What Is the Minimum Number of Servers Required?
Another clear sign of poor architecture, which can already be spotted during a pilot project, can be the number of servers required for the system to work. If more than one server is needed for a pilot project for 50 to 100 employees, this means that the system architecture is not optimal and, most likely, will require additional resources during the production phase.
A quality enterprise-level system scales equally well in all directions. Of course, for huge scaling, you will need to have the ability to separate individual components of the system and have several servers and cluster them. But for small projects, the DLP system should not require unreasonably large resources.
What Are the Implementation Options?
A good DLP system should support many implementation options. This, firstly, simplifies the task of combining a DLP system with the existing IT infrastructure, and, secondly, it allows you to flexibly balance the functional and computational load while controlling various channels.
Today, there are several systems on the market that provide for the control of all channels at the endpoint agent level only. This greatly simplifies the vendor’s work, as they can save on the development team and shorten the development time.
However, this architecture cannot be considered very good. It is more natural to control most network lines at the gateway level, especially for large-scale deployments. A mature DLP system, in addition to the endpoint agent, offers the following implementation options:
- Integration with mail servers. In this case, you can conveniently control your internal mail as well.
- The ability to receive mail from a technical mailbox.
- Integration with the existing Internet gateway via ICAP protocol.

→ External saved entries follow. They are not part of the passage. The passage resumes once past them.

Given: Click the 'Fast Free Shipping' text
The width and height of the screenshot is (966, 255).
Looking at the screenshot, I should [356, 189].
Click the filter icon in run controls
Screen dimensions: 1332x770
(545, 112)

- An additional mail server.
The best vendors also offer their own proxy servers that provide integration with a DLP system to control HTTP and HTTPS traffic.
Does It Integrate With Other Corporate Systems?
When implementing a DLP system, it is better if integration with the following software classes is supported:
- Security information and event management (SIEM). Most SIEM systems can independently download information from the DLP database, but it is much more convenient if your new DLP system can support Cisco express forwarding (CEF), Syslog, and other similar protocols. In this case, when configuring a DLP system, you can more flexibly control what information and in what form will enter the SIEM database.
- Enterprise digital rights management (EDRM). Basically, DLP and rights management systems complement each other and provide more reliable protection if properly deployed and configured. In this case, the DLP system understands EDRM policies and they can be used in DLP policies when searching the archive, building reports, and so on. Besides, the DLP system can itself apply EDRM policies based on certain rules, such as when a specific type of content is detected.
- Data classification systems. The most advanced DLP systems should be able to work with the labels and markings in documents added by data classification systems such as Boldon James and Titus. In this case, you can benefit from the effort already spent on data classification work.
Can It Work on Different Endpoint Platforms?
Finally, the ability to work with different endpoint platforms is also a hallmark of a solid DLP system. The simplest solutions offer a Windows-only agent module — but that might not be enough. For example, look at the growing popularity of Mac devices. So, look for DLP solutions where the agent works well with all popular operating systems: Windows, Linux, and Mac.